Ne réfléchis pas, forme-toi, fais-le. Il te faut de l'envie, un peu d’audace, quelques personnes qui te soutiennent, et tu fais. Tu fais. Il suffit que le chirurgien accepte la locorégionale, et tu fais, tu réussis ou tu te plantes, mais tu fais.




(Propos recueillis par Benoît Blanquart)



1- Dans ce recueil, Marc Galy a réuni des textes écrits par douze auteurs - dont Philippe Delerm - issus d'univers très différents (médical, philosophique, artistique). Tous explorent la notion de présence à soi et aux autres. La présence est le 1er temps de l’hypnose. Ed Flammarion.

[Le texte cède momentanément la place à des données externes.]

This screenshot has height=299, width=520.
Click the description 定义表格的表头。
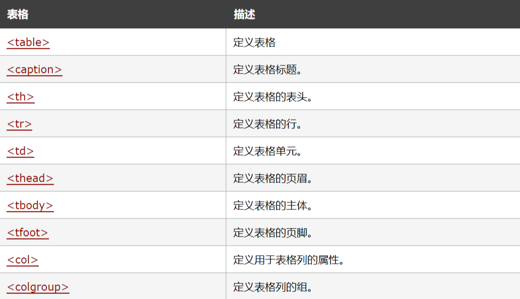pyautogui.click(x=273, y=97)
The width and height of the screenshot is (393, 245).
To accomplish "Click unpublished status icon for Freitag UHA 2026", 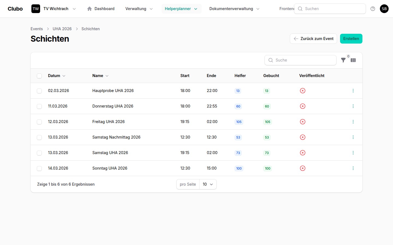I will (x=302, y=122).
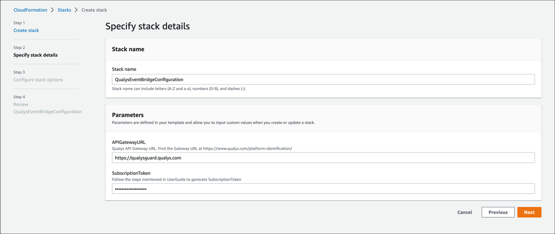Return to Step 1 Create stack link
This screenshot has height=234, width=555.
tap(26, 30)
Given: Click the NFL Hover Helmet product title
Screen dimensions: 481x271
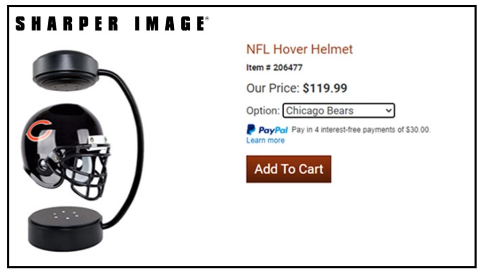Looking at the screenshot, I should click(x=300, y=49).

2- La pratique de l’hypnose en anesthésie diminue l’incidence du burnout des soignants
Annick Bidou, Guillaume Specht, David Naudin, Jean Louis Sergent, Brigitte Brosseau, Monique Guinot, Georges Mion
September 2015 - DOI: 10.1016/j.anrea.2015.07.484

Résumé :
La pratique de l’hypnose en péri-opératoire suppose une « alliance thérapeutique » basée sur l’écoute, la congruence, l’empathie et le partage d’émotions par la mise en jeu des neurones miroirs. Par ce biais, l’hypnose pourrait induire chez le soignant un effet protecteur vis à vis du burnout dont on connaît la prévalence en anesthésie-réanimation.
Cette étude visait à objectiver les effets bénéfiques de la pratique de l’hypnose au bloc opératoire sur le burnout syndrome (BOS). 101 questionnaires proposant les 22 items du Maslach Burnout Inventory (MBI) ont été exploités, afin de comparer la catégorisation du BOS en 4 classes (sujet « sain », BOS 1 = bas, BOS 2 = modéré et BOS 3 = élevé) au sein des « pratique de l’hypnose » et « pas de pratique » (groupe témoin).

Résultats :
Une prévalence inférieure de BOS dans le groupe hypnose a été observée. La pratique de l’hypnose ne diminue pas significativement l’épuisement émotionnel, mais elle diminue la déshumanisation de la relation au patient, qui semble être prévenue par une communication adaptée avec un patient acteur du soin et non plus chosifié. L’hypnose augmente l’accomplissement personnel : cette pratique reconnue, valorisante et efficace permettant au soignant de redonner un sens à son travail, en accord avec ses valeurs professionnelles.